The off-Strip Lucky Dragon, which opened less than two years ago, has fully shut down and is scheduled to come up for sale at a foreclosure auction Oct. 30. The property is now surrounded by chain-link fencing.
Located at 300 W. Sahara Ave., it was the first hotel-casino built from the ground up in Las Vegas since the recession, and it quickly failed.
The boutique Chinese-themed resort, whose backers included Las Vegas developer Andrew Fonfa and former Las Vegas Sands Corp. President Bill Weidner, opened in November 2016.
But it struggled to draw big crowds, closed its casino and restaurants in January, faced foreclosure, filed for bankruptcy in February and then, this week, shuttered its nine-story hotel tower and sealed off the property.
Its main creditor, Snow Covered Capital, an obscure company linked to San Francisco developer Enrique Landa, said in court papers last month that the Lucky Dragon posted operating losses of roughly $200,000 per month throughout its bankruptcy case.
There is “no dispute” the resort’s operations “have been a dismal failure,” the creditor said.
It wasn’t the first with a short shelf-life. David Schwartz, director of UNLV’s Center for Gaming Research, said the Moulin Rouge and the Royal Nevada both opened in 1955 and closed within several months.
Schwartz couldn’t recall any other resorts after the mid-1950s that shut down within a year or two of opening.
Still, plenty have faced steep financial problems, especially after the economy crashed last decade.
Among them: The Tropicana’s parent company went bankrupt in 2008, Station Casinos filed for bankruptcy in 2009, the Artisan was foreclosed on in 2010, Hooters Hotel went bankrupt in 2011, Caesars Entertainment Corp. pushed its main unit into bankruptcy in 2015, and The Westin was foreclosed on in 2016.
Your guess is as good as mine whether the Lucky Dragon mounts a comeback, or how long that could take. It’s a nice property and could get visitors who don’t want to stay in a massive hotel on tourist-choked Las Vegas Boulevard. But its location off the sleepy north Strip isn’t great — foot traffic out front seems minimal to nonexistent — and would require a design overhaul if a new owner wants to ditch its Asian theme.

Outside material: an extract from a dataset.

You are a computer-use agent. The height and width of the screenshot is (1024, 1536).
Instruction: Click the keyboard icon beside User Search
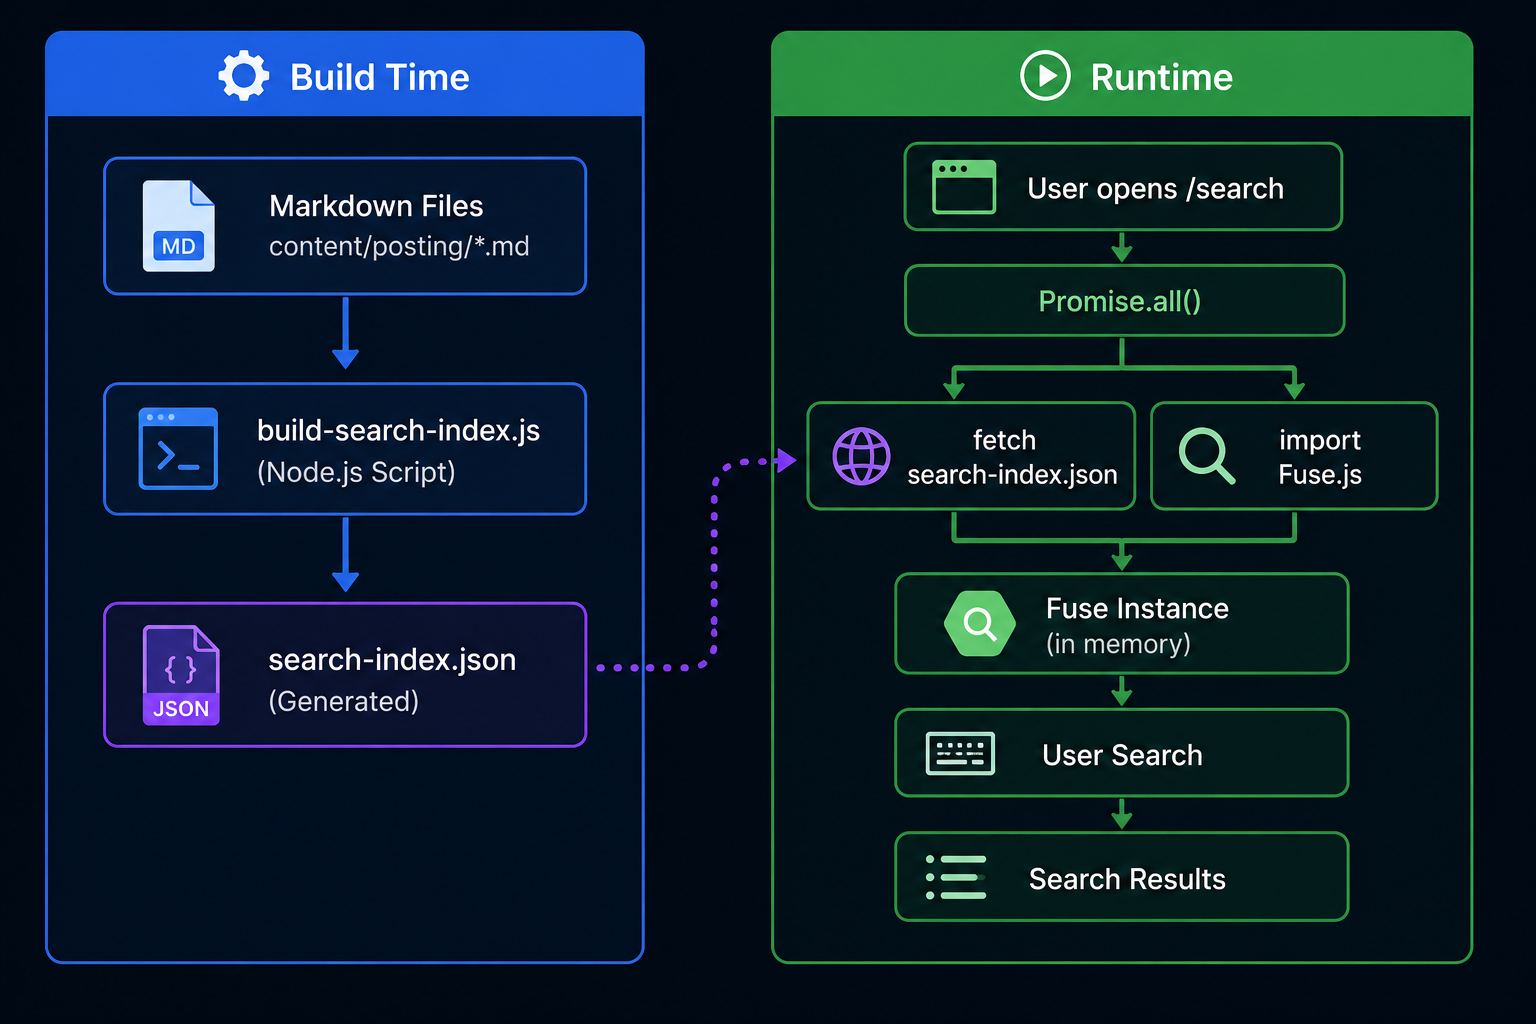[960, 753]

If it sells, it would almost surely trade at a discount. According to a listing online, the Lucky Dragon cost $165 million to build but has an asking price of $56 million.
But as Artisan owner Steve Siegel, founder of The Siegel Group, told me recently, people can get “fooled” by such price breaks.
If someone buys a $100 million hotel for $20 million but loses money running it, he said, that’s not much of a deal.
“It’s only a discount if you can make money,” he said.
The Review-Journal is owned by the family of Sheldon Adelson, chairman and CEO of casino operator Las Vegas Sands Corp.